В таких плодотворных размышлениях протянулся еще час. Я был на трамвайной остановке и пропускал один за другим нужный номер, еще выдерживал время. Чем-то питерцы все-таки отличались от москвичей, но в чью же пользу? Ни те ни другие были мне не родня, я смотрел на них со стороны. Люди как люди. Может быть, здесь, в когда-то насильственно сделанной столице, был налет надменности, потом столица уехала, а налет остался. Так, может быть. Во всяком случае, нервы у питерцев были послабее, психическое равновесие нарушалось чаше и по таким пустякам, на которые в Москве не обращали внимания. «Может быть, вы будете проходить боком, а не всей грудью!» – закричала на меня худая женщина с черными седеющими волосами. По московским понятиям, я просто проходил по вагону.

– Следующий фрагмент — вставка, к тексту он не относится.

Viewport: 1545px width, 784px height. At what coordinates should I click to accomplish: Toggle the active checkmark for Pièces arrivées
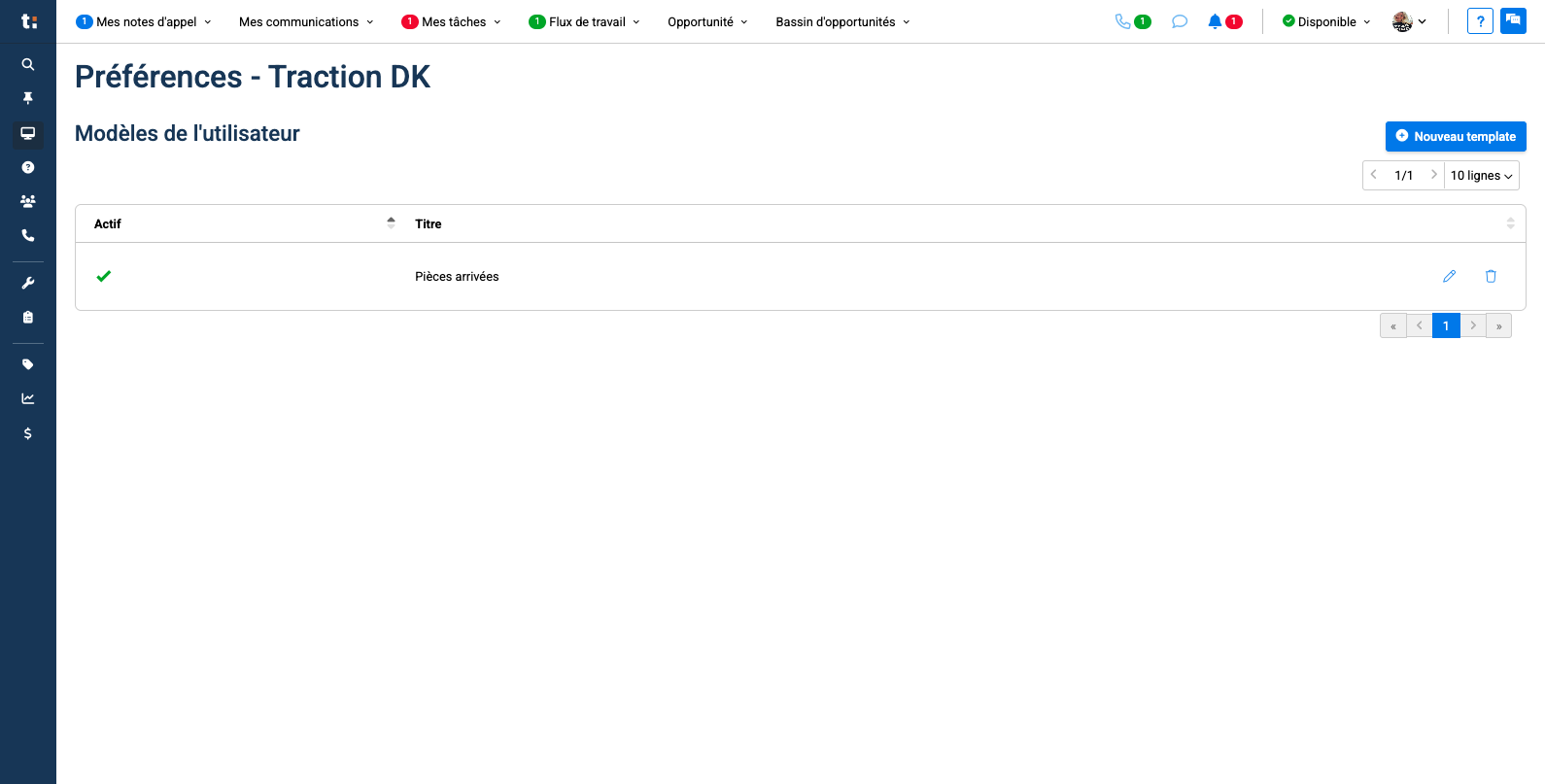point(104,277)
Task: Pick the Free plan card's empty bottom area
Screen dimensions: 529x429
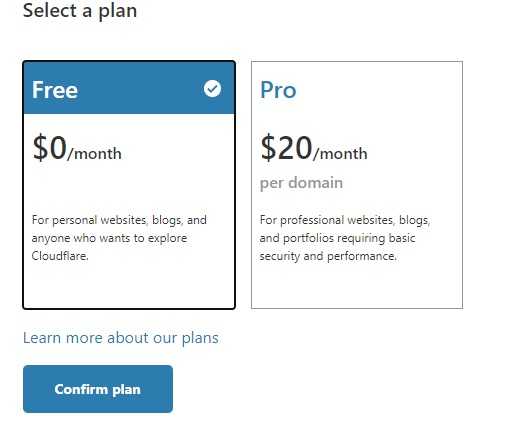Action: click(x=129, y=285)
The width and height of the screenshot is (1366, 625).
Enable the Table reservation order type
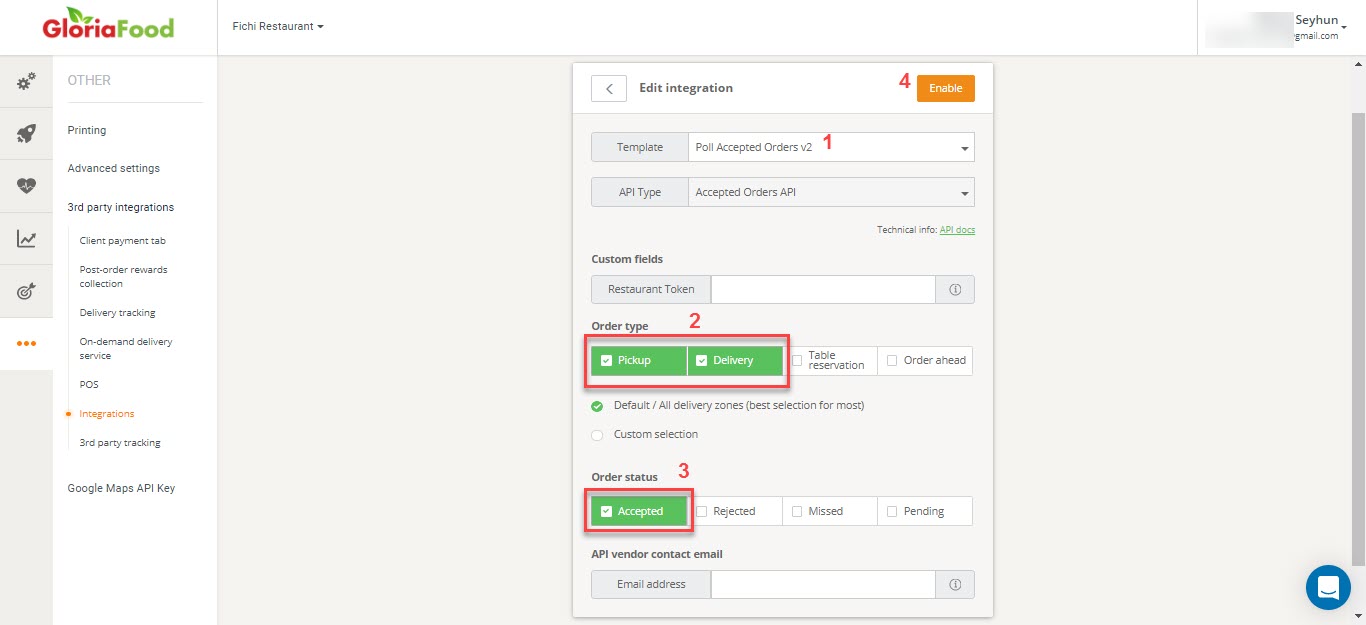coord(798,360)
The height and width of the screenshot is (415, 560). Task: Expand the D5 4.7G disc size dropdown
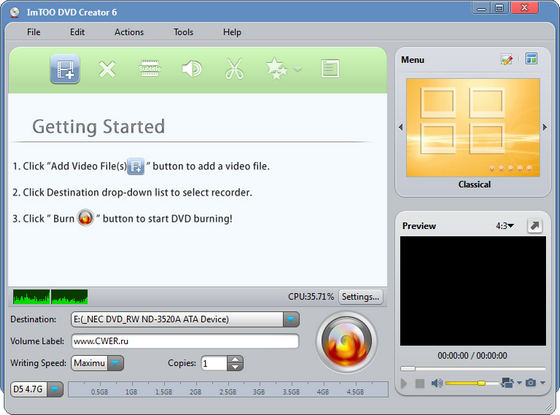click(x=55, y=389)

Итак, я приехал. Внизу чинно разделся. Сторожиха меня не узнала или, по крайней мере, за отца школьника не приняла. Я поднялся на второй этаж, зашел – не утерпел – посмотреться в зеркало. В знакомом туалете было знакомо накурено. «Ну, я вами займусь», – подумал я о курильщиках. Выглядел я вроде терпимо. Костюм приличный, волосы причесаны, ботинки аккуратны и чисты. Не блестят лаково, как у эстрадника или делового грузина, сдержанно-матовы. Галстука я никогда не носил, интуитивно терпеть не мог, а тут еще и Эдик подкрепил эту нелюбовь. «Галстук – почитай хотя бы у Берберовой – знак масона-приготовишки, этакого масоненка, который тем самым показывает, что надел на себя знак петли, на которой его за провинности могут вздернуть. Ты приглядись, когда выступают масоны-мафиози, кто с галстуком? Это они всех министров, правителей подрядили галстук числить в форме одежды». Конечно, все мысли о ботинках, галстуке – все это никак не перекрывало волнения, которому я вдруг обрадовался. Ведь не стал же бы я метаться меж столицами из-за чего-то и кого-то другого, только из-за Саши. Мне было хорошо уже только оттого, что Саша есть на белом свете.